*** Фрагмент текста

Алексей Коленский: «Меньшову удалось сложить всё это во вселенную советского мира»

3 года назад

Сегодня умер культовый советский режиссер Владимир Меньшов. Союз подарил планете много великих кинематографистов. Тарковский практически стал отцом мирового авторского кино, Бондарчук создал один из стилеобразующих шедевров в жанре киноэпопеи. Эйзенштейн слепил облик современного кино в принципе. Но, пожалуй, лишь Меньшову удалось не только написать эпическое полотно – теперь уже жизни советской России XX века – «Москва слезам не верит» («Оскар» 1981 года), но и снять один из главных народных, «почвеннических» шедевров, понятных только нам – непереводимые «Любовь и голуби».

Кроме того, остался Меньшов в нашем сознании и как автор одного из главных фильмов для юношества 70-х «Розыгрыш». Таким образом получился тройной портрет советского человека: взгляд на наш народ глобальный, цивилизационный, глазами всего мира; взгляд на самих себя изнутри, ироничный – и лирический взгляд в прошлое, в наше детство, в наши страхи и обиды. Кинокритик Алексей Коленский рассказал о том, почему именно Владимиру Меньшову удалось проделать этот без преувеличения гомеровский подвиг в искусстве. 

– Я, слава богу, был с Владимиром Меньшовым знаком. Он был масштабный, сложно устроенный человек. Для него всегда общение было приключением, с ним невозможно было говорить по шаблону и не всегда получалось. Когда получалось, то его природный талант, который сродни и актерскому, и режиссерскому дару, приподнимал разговор до радостного события. 

Он был человек мужественный, открытый и принципиальный. Гражданин в самом неформальном смысле слова. 

Так получилось, что он интуитивно фокусировался на уже сложившихся в нашем кинематографе жанрах и давал им некое новое качество, некое новое измерение. В его жизни все складывалось непросто. Потому что он не поступил во ВГИК после школы, он уехал в Архангельск из Астрахани. Родился в Баку. В Архангельске работал актером второго состава, готовясь поступать на актерский. Но при этом работал водолазом, моряком, шахтером, токарем. Просто зарабатывал. И в школе-студии МХАТ его совершенно не принимали педагоги. И я думаю, в этом он сам был виноват. Он испытывал зажим, попал совершенно не в свою среду. 

Он никогда не жил в деревне – его всегда принимали за деревенского такого оковалка, темного человека из гущи. В таких обстоятельствах ему совершенно не хотелось доказывать себя. И надо сказать, что после школы студии МХАТ он отправился в Ставрополь, вошел в труппу. Но понял, что не может, не хочет быть актером. И тогда он в аспирантуру попал к Ромму. Он признавался, что ему совершенно не хотелось играть свою первую роль в кино «Счастливый Кукушкин», за которую ему сразу дали приз.

******
*** Фрагмент данных

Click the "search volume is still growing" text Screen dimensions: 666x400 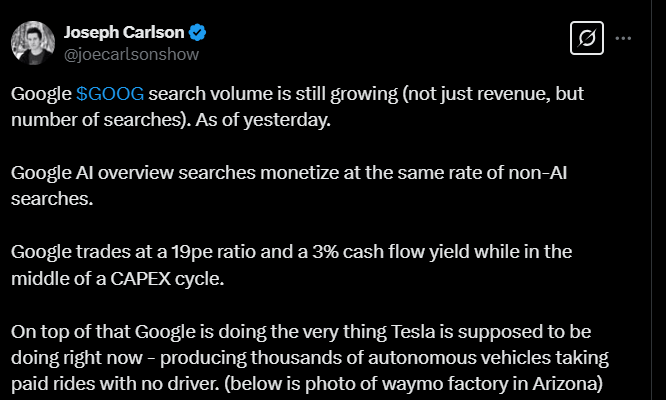273,94
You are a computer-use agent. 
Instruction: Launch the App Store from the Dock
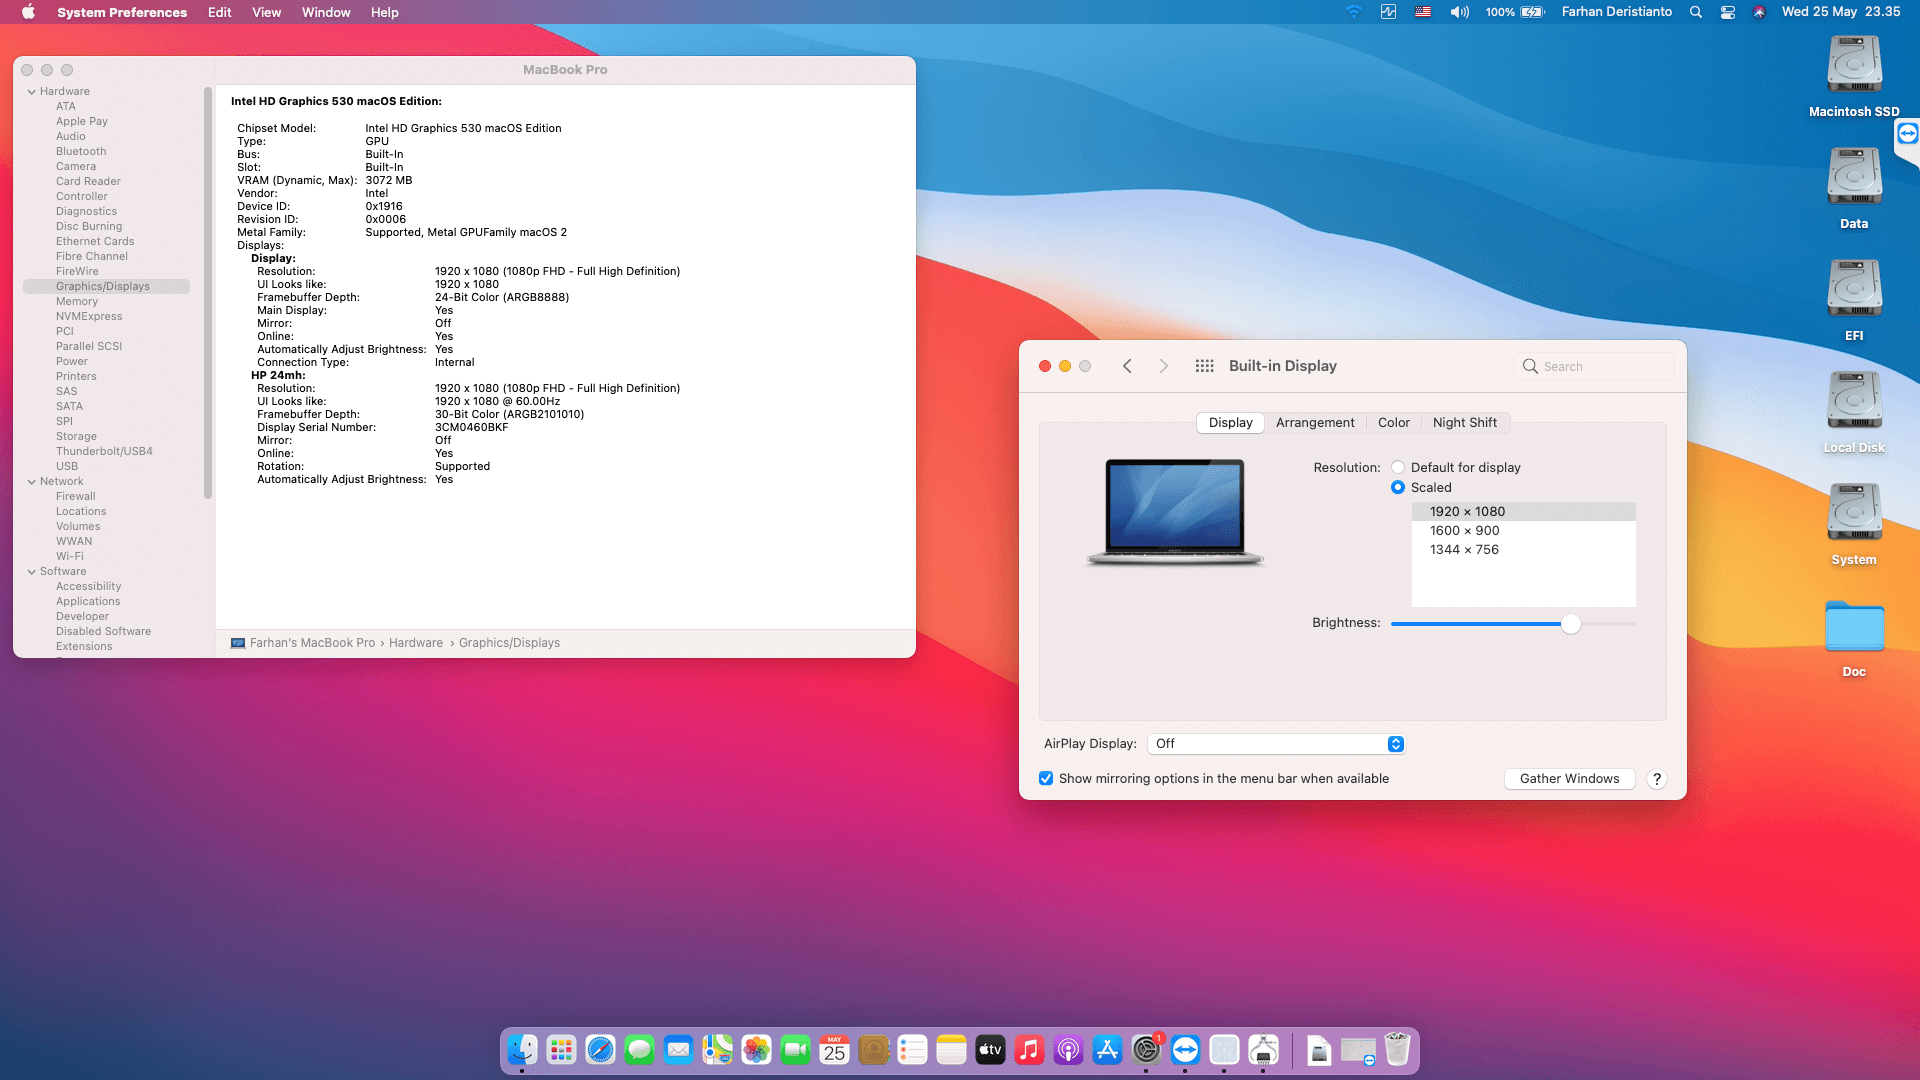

******

● **Условие задачи**:
В каком городе, согласно тексту о Владимире Меньшове, родился режиссер?

● **Результат выполнения**:
В Баку.